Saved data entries
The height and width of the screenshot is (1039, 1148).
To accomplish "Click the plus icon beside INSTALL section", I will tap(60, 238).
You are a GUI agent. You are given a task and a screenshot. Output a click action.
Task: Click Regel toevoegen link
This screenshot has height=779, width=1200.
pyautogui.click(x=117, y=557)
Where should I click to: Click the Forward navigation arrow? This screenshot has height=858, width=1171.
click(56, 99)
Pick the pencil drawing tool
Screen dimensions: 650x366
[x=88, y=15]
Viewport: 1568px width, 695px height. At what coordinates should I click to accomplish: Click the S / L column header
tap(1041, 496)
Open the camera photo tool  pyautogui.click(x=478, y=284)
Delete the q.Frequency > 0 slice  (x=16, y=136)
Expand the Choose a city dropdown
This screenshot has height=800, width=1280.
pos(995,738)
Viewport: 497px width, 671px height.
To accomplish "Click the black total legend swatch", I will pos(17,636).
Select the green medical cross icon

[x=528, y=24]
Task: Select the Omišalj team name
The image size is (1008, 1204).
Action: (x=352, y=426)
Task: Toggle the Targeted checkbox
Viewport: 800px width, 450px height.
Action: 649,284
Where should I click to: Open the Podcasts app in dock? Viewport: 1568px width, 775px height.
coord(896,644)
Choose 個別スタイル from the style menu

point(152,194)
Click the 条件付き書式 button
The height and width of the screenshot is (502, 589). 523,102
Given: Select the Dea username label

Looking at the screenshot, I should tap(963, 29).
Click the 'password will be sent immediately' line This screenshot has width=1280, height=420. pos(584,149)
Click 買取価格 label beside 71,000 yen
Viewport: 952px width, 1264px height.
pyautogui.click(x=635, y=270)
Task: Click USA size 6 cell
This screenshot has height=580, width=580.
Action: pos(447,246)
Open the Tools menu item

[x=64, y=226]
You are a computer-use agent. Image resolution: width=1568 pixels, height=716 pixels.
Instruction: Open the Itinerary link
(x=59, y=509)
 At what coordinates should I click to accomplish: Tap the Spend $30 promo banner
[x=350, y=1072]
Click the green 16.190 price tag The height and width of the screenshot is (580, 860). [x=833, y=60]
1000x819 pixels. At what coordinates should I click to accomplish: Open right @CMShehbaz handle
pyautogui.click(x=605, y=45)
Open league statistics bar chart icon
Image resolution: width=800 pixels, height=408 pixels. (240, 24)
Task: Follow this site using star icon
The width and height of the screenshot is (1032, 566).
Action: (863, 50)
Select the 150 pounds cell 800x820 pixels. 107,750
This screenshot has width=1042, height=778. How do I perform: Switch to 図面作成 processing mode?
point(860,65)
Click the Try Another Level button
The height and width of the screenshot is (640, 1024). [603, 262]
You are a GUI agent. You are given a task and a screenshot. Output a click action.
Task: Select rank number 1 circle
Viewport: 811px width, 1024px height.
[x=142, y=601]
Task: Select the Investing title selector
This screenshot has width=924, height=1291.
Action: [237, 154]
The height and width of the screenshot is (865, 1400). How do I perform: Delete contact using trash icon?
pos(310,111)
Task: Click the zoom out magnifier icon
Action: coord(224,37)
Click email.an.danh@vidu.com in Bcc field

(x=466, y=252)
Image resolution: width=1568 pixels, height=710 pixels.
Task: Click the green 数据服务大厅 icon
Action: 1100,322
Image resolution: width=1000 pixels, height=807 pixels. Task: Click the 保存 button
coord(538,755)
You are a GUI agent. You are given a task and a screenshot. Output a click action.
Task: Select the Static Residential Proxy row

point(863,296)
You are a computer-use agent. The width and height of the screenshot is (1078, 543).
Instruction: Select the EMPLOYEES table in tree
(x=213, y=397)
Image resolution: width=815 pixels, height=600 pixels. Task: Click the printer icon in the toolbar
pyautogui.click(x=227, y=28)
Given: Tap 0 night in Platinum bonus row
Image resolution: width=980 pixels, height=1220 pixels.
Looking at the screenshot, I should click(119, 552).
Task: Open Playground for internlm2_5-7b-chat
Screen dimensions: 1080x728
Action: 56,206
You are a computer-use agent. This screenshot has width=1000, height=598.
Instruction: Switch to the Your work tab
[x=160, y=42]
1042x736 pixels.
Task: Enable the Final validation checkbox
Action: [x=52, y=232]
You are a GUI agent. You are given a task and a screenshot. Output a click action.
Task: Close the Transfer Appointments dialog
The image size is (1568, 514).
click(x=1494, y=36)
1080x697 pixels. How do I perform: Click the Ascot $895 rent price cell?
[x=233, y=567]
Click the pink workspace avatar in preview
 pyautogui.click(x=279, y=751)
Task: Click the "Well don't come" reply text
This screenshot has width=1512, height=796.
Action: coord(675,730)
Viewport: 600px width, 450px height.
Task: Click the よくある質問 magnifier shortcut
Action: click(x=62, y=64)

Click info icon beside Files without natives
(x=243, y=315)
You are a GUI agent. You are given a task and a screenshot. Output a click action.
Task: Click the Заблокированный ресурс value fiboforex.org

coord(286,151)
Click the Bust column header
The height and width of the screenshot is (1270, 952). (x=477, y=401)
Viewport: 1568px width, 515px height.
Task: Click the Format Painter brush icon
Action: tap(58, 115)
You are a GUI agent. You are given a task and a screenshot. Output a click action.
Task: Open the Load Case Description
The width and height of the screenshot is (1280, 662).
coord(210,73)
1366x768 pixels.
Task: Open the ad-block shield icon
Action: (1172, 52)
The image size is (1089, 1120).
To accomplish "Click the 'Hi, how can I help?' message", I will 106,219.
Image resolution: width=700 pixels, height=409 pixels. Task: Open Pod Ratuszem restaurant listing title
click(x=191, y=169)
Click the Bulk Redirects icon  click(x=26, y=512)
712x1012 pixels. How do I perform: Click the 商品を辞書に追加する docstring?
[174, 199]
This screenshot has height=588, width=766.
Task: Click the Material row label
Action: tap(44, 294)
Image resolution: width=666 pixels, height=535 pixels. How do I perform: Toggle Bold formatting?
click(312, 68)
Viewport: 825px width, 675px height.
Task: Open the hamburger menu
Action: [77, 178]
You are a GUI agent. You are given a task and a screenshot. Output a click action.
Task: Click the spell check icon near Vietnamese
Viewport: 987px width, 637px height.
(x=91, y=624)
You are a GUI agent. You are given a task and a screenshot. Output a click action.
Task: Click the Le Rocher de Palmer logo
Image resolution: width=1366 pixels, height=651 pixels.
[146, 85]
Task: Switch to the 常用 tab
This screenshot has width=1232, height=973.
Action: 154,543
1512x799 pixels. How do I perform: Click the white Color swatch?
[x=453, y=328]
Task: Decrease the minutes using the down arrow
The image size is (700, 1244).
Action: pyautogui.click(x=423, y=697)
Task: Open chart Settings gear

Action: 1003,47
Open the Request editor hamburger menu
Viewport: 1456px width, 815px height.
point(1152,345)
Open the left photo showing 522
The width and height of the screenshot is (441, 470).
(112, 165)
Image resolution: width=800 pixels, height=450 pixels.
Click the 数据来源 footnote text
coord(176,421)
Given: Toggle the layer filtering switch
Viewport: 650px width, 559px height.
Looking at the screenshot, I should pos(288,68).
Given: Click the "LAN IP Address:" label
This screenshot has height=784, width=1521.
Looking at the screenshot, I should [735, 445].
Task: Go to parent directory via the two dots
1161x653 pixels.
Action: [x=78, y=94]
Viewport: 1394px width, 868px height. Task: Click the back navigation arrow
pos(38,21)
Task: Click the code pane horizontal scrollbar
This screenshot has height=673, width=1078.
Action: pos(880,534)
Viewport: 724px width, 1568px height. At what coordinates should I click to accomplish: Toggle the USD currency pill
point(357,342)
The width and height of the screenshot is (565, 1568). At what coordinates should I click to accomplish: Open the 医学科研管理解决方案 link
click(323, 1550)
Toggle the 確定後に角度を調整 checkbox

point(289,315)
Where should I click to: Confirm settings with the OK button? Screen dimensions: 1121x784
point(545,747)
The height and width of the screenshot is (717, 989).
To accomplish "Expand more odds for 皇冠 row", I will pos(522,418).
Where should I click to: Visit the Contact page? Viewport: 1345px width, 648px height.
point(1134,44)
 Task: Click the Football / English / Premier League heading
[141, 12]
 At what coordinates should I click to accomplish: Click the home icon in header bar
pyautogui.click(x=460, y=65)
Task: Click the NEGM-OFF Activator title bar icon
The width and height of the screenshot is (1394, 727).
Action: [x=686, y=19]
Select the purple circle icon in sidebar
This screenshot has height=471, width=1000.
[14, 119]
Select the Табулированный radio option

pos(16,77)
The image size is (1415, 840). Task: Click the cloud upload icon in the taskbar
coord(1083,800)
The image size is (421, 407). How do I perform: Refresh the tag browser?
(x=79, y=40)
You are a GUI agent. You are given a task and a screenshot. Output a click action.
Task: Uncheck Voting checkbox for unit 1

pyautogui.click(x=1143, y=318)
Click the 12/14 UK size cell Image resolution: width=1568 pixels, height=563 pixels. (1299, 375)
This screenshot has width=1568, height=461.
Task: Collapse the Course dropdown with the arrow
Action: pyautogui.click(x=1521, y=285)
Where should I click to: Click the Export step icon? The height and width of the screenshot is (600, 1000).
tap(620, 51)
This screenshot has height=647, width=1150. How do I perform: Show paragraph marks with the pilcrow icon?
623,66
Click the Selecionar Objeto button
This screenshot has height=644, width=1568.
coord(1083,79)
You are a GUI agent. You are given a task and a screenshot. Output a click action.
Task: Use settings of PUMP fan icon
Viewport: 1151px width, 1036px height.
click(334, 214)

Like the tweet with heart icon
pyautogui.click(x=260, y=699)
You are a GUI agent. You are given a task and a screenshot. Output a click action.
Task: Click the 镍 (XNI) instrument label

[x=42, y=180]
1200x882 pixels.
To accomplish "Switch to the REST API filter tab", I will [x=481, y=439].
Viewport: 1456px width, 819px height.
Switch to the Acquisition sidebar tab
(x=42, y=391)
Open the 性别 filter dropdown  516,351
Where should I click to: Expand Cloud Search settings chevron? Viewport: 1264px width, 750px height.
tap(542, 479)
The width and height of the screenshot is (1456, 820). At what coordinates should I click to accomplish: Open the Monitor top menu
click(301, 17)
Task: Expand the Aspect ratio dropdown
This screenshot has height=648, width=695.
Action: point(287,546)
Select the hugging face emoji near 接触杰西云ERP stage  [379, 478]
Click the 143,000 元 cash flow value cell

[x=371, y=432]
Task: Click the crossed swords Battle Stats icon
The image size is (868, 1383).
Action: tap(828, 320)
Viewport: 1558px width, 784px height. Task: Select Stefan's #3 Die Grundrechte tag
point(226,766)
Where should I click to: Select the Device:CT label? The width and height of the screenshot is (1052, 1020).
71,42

Exercise objective: When a line in the data holds the word "computer", show that line.

Response area:
You are a computer-use agent. Image resolution: width=1568 pixels, height=716 pixels.
You are a computer-use agent. The width and height of the screenshot is (1078, 543).
You are a computer-use agent. This screenshot has width=1000, height=598.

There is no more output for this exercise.